Paul Kiewiet on Promotional Products Sales: Landing Large Accounts

Buh bye, Vegas! All week long, Promo Marketing was reporting live from the PPAI Expo 2019 at the Mandalay Bay Convention Center. If you were at the show, we hope you had a great time and learned a lot. If you weren’t there, we made sure to include product information, session wrap-ups and a whole lot more in our newsletter. Up now: recapping Paul Kiewiet’s education session on promotional products sales, “Big Game Hunting.”

We all have our big goals. They might be the ones you write down in a journal or on a dream board, or they might be the ones you keep in your head. It’s always good to have those big dreams, whether in business or in your personal life.

On Wednesday, Jan. 16, promo industry consultant Paul Kiewiet, MAS+, shared his experiences in landing big accounts like Kellogg’s, and gave distributors advice on the steps they should take to make their business dreams a reality.

His presentation started with a choice: You could spend your career with a lot of small accounts and do OK, or you could aim high for a few big customers. It’s the small fish versus big fish question (although his metaphor of choice was hunting bigger game).

Unsurprisingly, he said a lot of it has to do with the distributor’s mindset.

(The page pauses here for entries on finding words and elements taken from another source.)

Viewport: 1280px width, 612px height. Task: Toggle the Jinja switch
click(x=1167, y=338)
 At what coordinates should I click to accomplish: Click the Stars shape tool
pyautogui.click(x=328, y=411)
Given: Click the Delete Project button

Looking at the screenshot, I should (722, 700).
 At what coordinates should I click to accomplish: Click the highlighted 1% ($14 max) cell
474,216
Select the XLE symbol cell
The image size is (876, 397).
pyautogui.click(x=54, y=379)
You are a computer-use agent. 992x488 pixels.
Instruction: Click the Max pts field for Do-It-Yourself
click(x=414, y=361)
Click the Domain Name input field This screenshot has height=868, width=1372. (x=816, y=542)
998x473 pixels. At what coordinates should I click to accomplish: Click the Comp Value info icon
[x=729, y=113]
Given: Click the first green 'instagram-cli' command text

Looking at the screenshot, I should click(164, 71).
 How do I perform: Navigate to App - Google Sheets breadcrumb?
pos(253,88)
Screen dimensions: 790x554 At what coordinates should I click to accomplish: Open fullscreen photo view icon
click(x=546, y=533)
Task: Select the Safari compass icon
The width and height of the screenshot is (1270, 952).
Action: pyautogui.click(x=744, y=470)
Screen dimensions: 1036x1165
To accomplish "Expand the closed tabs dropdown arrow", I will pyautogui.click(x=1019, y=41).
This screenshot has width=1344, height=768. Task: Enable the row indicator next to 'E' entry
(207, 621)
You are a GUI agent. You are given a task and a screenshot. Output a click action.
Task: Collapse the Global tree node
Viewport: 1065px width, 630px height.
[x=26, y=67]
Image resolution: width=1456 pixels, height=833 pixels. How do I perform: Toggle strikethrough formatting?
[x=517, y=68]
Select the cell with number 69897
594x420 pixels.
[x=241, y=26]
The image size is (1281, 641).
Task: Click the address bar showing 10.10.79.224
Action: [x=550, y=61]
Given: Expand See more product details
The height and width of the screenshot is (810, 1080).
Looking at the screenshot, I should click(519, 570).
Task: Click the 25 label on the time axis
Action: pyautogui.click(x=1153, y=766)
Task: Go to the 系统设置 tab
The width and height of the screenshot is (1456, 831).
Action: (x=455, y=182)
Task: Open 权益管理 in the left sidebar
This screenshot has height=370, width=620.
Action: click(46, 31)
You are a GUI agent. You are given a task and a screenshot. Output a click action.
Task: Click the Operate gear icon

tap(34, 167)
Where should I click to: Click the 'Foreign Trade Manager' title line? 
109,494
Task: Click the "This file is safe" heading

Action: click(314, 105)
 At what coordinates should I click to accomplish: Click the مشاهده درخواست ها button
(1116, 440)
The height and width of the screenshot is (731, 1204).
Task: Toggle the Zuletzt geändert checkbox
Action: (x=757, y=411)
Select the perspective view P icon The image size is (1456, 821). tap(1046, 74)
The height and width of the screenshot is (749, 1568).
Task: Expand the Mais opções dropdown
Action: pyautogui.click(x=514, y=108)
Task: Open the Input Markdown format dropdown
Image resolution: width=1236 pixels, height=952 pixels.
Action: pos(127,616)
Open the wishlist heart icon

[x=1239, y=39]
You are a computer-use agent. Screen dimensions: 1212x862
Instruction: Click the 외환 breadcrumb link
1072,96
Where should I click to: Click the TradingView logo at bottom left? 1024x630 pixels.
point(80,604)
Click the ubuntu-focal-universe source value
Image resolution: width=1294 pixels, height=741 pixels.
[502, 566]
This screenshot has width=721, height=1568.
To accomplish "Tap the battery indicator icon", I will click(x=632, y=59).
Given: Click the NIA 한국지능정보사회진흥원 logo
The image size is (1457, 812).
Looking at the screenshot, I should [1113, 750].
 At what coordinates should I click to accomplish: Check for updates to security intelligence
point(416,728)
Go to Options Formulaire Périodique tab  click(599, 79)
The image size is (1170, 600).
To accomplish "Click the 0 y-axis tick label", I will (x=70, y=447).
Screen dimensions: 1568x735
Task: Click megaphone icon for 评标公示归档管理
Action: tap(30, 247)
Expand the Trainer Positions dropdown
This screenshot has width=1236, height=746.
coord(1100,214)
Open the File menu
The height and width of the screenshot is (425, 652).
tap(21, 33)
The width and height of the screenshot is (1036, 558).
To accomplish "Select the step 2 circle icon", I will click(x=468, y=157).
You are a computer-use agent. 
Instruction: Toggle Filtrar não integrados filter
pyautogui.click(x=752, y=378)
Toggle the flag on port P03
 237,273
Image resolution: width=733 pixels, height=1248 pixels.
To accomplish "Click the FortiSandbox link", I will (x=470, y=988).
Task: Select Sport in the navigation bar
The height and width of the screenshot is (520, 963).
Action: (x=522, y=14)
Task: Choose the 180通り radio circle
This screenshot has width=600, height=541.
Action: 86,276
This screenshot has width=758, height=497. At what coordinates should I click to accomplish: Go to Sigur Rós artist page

“Big accounts don’t just happen,” he said. “I’ve mentioned some really big name accounts. You should see the list of the ones I didn’t land! You’re not going to get McDonald’s if you don’t have McDonald’s on your list. You’re not going to get Disney if you don’t have Disney on your list.”

It touches on the concept of the Law of Attraction, where a person can sort of will something into existence by imagining that it will happen and visualizing it. Kiewiet didn’t use this terminology specifically, but his advice about having something on your list is the same general idea. If you convince yourself that something will happen, with the right amount of effort, it will.

He also suggested telling people in your personal life, as well as your colleagues, about your plans. This adds accountability to your pursuit.

“If you can have the courage to talk to your employees and everyone in your organization, and maybe even the suppliers and say, ‘I’m going to get the Disney account,’ it starts getting real,” he said.

For Kiewiet, persistence was is also key. Sticking with the hunting metaphor, “Moby Dick” would be a lot less interesting if Ahab managed to kill the whale on the first try, right? Distributors shouldn’t be discouraged if it doesn’t work the first time.

“It took me 19 years to get the Kellogg’s account,” Kiewiet said. “That was because I was committed to it.”

It’s one thing to say you’re committed, but another thing entirely to actually pursue it with well-planned steps. For Kiewiet, this means researching your prospect. He attended food trade shows for years and read industry publications so he had a vast knowledge of what exactly companies like Kellogg’s wanted.

For making contact once you select a goal, Kiewiet broke it down like this:

  • Monthly: Make contact via mail, direct mail, social media, email or telephone
  • Quarterly: Send a creative direct mail or drop off promotional products
  • Continuously: Clean your list.

What shouldn’t be a surprise to anyone is that Kiewiet’s core advice doesn’t differ much from other sales advice you’d hear: Be a solutions provider, listen to your clients and find a way to be different than your competition.